**Goal:** Please express the stretch of material from its start through the line containing "Action: pos(783,313)" as a Markdown table with the columns Row and Line. Give each nonblank line its own numbered row.

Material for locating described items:
********************

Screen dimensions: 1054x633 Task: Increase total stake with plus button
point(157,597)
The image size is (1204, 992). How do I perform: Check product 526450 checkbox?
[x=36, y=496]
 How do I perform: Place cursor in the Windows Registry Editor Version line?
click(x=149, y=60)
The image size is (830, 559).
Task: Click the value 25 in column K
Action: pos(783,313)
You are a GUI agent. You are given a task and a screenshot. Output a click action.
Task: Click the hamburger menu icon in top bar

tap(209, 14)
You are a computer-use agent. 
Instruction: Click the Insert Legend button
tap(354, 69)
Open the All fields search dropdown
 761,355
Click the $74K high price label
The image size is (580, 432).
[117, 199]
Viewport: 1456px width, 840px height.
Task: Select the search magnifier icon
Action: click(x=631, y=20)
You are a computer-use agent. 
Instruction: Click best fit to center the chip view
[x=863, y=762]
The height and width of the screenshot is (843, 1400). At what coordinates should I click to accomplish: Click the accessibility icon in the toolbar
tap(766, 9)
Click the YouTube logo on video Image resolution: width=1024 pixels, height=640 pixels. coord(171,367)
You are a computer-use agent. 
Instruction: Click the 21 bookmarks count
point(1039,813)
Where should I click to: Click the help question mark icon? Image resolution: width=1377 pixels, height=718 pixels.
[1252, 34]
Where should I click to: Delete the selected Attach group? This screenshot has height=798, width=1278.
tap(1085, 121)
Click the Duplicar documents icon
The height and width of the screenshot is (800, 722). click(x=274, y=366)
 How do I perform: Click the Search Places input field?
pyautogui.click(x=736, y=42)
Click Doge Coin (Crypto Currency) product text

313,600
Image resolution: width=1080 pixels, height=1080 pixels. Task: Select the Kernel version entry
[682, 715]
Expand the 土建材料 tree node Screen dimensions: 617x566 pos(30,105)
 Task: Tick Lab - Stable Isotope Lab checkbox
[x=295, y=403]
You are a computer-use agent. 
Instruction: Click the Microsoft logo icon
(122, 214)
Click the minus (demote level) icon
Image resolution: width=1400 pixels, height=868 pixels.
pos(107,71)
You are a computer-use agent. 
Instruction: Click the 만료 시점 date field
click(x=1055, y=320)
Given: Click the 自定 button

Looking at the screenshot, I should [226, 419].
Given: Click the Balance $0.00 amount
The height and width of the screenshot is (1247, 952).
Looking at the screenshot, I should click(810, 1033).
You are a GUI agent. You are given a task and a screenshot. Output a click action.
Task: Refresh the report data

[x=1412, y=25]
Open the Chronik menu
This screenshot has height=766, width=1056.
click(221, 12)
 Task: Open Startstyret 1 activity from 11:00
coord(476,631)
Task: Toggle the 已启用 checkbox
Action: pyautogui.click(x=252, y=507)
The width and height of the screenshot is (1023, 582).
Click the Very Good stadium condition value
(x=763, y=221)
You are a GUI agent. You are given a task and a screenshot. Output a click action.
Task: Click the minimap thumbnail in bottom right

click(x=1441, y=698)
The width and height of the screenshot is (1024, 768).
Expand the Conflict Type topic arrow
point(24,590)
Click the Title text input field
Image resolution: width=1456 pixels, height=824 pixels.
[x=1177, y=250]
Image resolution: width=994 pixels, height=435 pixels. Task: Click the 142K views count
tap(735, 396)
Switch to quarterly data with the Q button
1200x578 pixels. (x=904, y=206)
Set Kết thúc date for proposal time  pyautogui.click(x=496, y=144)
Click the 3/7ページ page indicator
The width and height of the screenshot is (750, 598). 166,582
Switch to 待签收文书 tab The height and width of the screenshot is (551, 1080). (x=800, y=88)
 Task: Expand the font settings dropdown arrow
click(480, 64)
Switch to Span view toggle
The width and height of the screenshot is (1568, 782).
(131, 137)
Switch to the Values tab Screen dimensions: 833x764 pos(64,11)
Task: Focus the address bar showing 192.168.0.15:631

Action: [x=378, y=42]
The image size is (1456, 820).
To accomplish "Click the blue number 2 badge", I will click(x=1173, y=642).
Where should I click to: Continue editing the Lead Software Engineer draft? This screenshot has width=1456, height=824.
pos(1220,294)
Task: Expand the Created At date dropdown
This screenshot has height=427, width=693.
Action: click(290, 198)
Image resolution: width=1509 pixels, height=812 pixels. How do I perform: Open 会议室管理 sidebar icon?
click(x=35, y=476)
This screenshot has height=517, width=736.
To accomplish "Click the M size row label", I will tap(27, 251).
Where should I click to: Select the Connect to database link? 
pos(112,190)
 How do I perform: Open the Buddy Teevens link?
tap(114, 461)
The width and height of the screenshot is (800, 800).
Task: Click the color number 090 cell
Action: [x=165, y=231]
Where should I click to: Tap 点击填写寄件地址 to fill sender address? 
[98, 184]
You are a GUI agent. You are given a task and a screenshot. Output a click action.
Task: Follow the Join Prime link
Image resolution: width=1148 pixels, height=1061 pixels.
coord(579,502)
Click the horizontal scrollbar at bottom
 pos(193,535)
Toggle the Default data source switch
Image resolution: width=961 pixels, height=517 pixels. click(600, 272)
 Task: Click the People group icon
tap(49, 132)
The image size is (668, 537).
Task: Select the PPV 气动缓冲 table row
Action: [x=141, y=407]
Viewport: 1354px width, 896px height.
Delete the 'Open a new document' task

********************

**Worked answer:**
| Row | Line |
|---|---|
| 1 | Screen dimensions: 1054x633 Task: Increase total stake with plus button |
| 2 | point(157,597) |
| 3 | The image size is (1204, 992). How do I perform: Check product 526450 checkbox? |
| 4 | [x=36, y=496] |
| 5 |  How do I perform: Place cursor in the Windows Registry Editor Version line? |
| 6 | click(x=149, y=60) |
| 7 | The image size is (830, 559). |
| 8 | Task: Click the value 25 in column K |
| 9 | Action: pos(783,313) |